2. Cardinal Emmanuel III Delli, former Patriarch of the Chaldean Church.
3. Patriarch Zakka I Iwas, former patriarch of Syrian Orthodox Church.
4. Patriarch Addai II, the Old Church of the East (follows the older Assyrian calendar).
5. Anba Shenouda III, former Pope of Egypt's Coptic Church.
6. Patriarch Karekin II, head of the Armenian Apostolic Church.

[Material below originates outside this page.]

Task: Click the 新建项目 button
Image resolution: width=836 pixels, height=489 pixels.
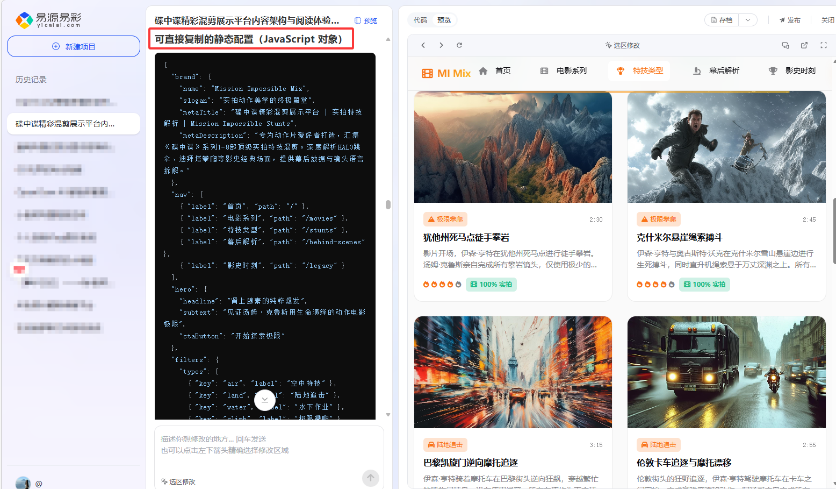Action: tap(73, 46)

Many of these church leaders are likely to have been promised benefits, personal or for their own community, in order to show their loyalty to the new Kurdish administration. Nor is it far-fetched that they received a portion of the money that Sarkis Aghajan spent so lavishly when he was Kurdish Minister of Finance. Even Mor Gabriel monastery in Turabdin got a substantial amount of money as a gift of Aghajan. He sent the money in cash with a trusted Assyrian, who was formerly a pupil at the monastery. This man has told it to a cousin to me, adding that he personally got $ 10 000 in the "tip". Aghajan has also sponsored the reprinting of the patriarch Afrem Barsom's book Sritotho d Turabdin, as we have already told you about in the chapter on the patriarch Zakka's Arabization of the Assyrians. Actually Aghajan is said to be deeply religious and belongs to a free church. But his liberal use of funds from the KRG's budget has almost certainly been designed to tie the Assyrians to the Kurdish KDP for more political than religious purposes.
One of the Assyrian enthusiasts who have put lots of effort to highlight and combat the Kurdification of Assyria is the author Fred Aprim, a resident of California. Regarding Assyrian Church leaders' conduct towards foreign powers, Fred Aprim writes following accurate summary:
"The churches have been politicized and each patriarch or church leader is searching for his own self-satisfaction and glory with lesser considerations to the future of the people on the whole. These patriarchs have been relying on Kurds and Arabs to save their churches and flocks when they should rely on their own power that comes from their unity."